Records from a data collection
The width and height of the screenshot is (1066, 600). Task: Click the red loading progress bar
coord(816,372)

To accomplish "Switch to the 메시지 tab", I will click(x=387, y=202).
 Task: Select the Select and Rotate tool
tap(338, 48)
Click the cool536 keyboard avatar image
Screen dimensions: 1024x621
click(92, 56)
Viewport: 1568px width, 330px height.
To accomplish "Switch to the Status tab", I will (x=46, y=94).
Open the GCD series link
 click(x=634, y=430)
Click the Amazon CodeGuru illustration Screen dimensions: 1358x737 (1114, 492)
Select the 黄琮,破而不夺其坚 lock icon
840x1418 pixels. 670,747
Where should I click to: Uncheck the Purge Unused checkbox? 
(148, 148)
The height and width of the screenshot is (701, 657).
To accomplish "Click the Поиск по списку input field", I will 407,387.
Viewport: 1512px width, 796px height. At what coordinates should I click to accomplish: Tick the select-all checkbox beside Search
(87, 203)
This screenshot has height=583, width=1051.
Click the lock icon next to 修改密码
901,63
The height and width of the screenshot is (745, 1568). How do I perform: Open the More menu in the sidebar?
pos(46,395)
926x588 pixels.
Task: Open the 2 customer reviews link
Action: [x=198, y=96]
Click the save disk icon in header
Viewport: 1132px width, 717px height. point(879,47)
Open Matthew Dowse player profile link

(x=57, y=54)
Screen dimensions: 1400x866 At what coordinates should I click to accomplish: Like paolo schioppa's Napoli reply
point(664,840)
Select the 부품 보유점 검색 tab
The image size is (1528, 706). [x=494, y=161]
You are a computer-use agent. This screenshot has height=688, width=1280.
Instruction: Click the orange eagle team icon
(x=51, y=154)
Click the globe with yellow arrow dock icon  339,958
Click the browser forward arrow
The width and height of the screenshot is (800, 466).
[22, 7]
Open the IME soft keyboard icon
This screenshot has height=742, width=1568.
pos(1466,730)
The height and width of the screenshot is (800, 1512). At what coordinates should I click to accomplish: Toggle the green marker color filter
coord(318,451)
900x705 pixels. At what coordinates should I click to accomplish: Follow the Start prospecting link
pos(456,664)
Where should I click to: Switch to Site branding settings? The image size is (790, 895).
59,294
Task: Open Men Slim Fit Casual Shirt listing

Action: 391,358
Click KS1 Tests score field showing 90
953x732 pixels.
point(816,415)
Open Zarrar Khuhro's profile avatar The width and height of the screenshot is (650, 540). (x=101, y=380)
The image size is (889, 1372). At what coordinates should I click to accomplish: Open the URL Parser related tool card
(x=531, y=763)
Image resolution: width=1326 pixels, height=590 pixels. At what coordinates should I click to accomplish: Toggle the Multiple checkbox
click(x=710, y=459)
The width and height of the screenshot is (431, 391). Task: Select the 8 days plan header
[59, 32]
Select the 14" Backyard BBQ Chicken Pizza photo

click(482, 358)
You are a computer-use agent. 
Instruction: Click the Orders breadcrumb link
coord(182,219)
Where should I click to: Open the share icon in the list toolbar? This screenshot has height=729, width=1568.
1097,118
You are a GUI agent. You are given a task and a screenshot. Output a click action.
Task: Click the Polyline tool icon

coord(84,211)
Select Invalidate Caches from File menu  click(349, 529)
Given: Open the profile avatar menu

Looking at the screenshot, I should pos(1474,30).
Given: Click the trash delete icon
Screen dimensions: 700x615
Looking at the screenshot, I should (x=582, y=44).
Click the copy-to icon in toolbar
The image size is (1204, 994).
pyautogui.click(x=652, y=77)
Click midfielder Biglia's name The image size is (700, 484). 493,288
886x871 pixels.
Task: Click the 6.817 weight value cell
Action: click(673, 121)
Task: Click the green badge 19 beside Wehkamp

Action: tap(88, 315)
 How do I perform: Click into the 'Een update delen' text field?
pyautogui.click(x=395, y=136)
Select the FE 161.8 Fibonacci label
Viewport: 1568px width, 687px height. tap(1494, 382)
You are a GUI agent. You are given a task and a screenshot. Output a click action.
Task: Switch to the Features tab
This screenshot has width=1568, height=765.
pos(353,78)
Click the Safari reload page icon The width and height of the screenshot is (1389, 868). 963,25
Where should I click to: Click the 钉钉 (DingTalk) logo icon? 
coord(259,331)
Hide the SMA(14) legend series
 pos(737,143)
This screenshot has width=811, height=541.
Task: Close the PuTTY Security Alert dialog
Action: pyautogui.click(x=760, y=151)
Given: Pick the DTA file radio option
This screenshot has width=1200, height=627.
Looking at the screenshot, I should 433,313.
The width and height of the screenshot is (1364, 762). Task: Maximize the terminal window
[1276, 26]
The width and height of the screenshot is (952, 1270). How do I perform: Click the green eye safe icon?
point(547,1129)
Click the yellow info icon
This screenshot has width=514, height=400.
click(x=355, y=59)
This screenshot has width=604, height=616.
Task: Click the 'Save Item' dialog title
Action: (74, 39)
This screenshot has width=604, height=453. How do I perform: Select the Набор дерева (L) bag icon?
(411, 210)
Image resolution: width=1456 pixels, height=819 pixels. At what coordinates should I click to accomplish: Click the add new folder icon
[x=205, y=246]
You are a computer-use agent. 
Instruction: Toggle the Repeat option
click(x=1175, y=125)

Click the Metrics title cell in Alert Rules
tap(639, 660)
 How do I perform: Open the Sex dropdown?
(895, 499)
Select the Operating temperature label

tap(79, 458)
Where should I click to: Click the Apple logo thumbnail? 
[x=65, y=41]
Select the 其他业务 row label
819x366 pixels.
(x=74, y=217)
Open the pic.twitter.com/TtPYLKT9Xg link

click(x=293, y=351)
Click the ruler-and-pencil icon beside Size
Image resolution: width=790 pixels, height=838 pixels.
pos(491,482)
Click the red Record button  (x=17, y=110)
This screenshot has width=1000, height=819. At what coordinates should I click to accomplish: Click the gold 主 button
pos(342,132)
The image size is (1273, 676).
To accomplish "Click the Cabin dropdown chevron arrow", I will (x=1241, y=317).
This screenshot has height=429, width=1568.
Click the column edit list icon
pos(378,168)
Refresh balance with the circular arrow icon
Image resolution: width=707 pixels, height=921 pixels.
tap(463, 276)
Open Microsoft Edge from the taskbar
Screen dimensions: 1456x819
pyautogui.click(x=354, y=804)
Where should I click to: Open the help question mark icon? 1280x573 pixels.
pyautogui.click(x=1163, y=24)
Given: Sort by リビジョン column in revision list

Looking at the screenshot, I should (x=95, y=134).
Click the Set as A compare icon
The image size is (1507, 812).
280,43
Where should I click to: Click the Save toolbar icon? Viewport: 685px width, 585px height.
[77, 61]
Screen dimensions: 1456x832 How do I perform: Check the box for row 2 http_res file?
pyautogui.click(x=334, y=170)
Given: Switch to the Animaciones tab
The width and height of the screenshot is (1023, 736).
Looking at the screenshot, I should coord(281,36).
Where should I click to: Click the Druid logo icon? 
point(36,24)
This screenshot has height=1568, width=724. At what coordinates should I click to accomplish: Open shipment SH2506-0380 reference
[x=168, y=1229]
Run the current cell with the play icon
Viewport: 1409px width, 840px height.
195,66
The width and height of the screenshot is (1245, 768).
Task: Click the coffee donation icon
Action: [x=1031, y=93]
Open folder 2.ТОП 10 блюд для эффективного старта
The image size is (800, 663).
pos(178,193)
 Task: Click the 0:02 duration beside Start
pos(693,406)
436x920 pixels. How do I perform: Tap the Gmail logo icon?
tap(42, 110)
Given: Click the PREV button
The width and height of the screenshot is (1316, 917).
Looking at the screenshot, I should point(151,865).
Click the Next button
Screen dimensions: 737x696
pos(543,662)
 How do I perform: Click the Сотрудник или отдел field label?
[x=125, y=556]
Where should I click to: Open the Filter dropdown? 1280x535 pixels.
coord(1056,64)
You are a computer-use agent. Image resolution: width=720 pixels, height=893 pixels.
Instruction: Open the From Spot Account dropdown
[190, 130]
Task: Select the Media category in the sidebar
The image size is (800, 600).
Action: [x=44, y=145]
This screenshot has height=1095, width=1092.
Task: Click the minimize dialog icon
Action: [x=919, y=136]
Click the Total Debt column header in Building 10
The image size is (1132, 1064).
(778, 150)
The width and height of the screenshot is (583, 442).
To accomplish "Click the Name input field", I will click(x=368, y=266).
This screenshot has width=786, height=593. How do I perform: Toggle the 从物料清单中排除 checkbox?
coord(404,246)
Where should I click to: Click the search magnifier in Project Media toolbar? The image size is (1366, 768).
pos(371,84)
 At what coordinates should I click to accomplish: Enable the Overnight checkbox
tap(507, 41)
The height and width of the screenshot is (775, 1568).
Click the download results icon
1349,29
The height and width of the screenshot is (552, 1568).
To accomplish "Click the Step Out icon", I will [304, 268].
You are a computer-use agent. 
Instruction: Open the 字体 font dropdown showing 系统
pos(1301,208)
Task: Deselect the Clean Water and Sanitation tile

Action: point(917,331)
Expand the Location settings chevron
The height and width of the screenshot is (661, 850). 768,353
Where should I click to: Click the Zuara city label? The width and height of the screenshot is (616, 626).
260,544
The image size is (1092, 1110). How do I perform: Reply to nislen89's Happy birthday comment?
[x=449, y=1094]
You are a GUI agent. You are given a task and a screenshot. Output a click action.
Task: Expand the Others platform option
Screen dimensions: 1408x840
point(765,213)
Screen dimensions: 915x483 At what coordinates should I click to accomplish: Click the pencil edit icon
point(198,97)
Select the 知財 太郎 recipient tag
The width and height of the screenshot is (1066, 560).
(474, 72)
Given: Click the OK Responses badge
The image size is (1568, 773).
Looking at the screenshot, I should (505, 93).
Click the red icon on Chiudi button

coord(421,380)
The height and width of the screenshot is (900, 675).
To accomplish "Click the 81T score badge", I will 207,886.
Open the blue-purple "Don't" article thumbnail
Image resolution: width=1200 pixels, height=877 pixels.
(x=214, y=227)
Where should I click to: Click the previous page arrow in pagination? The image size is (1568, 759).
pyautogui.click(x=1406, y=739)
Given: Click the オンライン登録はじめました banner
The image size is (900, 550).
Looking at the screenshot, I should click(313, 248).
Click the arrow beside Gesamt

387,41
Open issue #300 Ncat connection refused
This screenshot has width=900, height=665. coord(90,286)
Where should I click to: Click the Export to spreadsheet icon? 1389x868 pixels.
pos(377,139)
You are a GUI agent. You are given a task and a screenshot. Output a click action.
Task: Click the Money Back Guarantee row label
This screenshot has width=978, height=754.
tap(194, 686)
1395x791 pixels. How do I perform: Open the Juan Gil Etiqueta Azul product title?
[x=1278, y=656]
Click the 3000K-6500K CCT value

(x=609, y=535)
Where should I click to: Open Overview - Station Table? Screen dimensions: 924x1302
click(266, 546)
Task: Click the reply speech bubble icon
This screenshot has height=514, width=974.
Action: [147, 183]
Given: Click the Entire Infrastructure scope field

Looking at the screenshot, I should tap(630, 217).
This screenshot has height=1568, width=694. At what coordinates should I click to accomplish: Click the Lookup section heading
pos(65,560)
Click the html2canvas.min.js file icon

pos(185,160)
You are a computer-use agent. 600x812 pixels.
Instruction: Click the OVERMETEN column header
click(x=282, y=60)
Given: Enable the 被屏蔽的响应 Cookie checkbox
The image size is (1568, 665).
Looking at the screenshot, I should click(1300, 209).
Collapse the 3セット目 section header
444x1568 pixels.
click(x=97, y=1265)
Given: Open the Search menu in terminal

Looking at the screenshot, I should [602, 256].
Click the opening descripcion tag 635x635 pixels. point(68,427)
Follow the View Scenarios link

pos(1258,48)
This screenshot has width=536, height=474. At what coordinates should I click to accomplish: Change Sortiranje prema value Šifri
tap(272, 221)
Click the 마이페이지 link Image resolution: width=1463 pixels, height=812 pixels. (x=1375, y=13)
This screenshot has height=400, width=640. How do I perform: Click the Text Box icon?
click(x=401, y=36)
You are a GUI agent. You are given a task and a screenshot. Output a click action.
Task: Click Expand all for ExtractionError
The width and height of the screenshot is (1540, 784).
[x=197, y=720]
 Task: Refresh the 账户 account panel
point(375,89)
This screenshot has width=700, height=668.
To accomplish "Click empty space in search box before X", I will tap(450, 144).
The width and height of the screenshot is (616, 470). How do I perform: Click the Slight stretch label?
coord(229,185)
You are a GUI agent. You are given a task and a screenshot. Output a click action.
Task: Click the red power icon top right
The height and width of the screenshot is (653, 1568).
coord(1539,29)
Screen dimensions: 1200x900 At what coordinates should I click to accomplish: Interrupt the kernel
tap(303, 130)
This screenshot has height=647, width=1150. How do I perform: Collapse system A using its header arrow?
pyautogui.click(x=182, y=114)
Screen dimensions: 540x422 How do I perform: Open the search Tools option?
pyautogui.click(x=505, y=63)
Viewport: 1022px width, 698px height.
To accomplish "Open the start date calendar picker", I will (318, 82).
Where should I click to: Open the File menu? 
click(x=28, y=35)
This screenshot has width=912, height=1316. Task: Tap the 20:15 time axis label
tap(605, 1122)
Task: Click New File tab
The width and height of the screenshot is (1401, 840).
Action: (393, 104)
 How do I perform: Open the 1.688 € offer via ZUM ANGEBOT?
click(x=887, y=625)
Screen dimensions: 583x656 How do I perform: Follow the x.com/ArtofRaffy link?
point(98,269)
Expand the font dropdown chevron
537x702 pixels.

Task requirements
Copy out everything above from the line containing "You are a computer-use agent. This" down to the line containing "point(816,415)", keeping both of those lines.

Correct result
You are a computer-use agent. This screenshot has height=688, width=1280.
Instruction: Click the orange eagle team icon
(x=51, y=154)
Click the globe with yellow arrow dock icon  339,958
Click the browser forward arrow
The width and height of the screenshot is (800, 466).
[22, 7]
Open the IME soft keyboard icon
This screenshot has height=742, width=1568.
pos(1466,730)
The height and width of the screenshot is (800, 1512). At what coordinates should I click to accomplish: Toggle the green marker color filter
coord(318,451)
900x705 pixels. At what coordinates should I click to accomplish: Follow the Start prospecting link
pos(456,664)
Where should I click to: Switch to Site branding settings? The image size is (790, 895).
59,294
Task: Open Men Slim Fit Casual Shirt listing

Action: 391,358
Click KS1 Tests score field showing 90
953x732 pixels.
point(816,415)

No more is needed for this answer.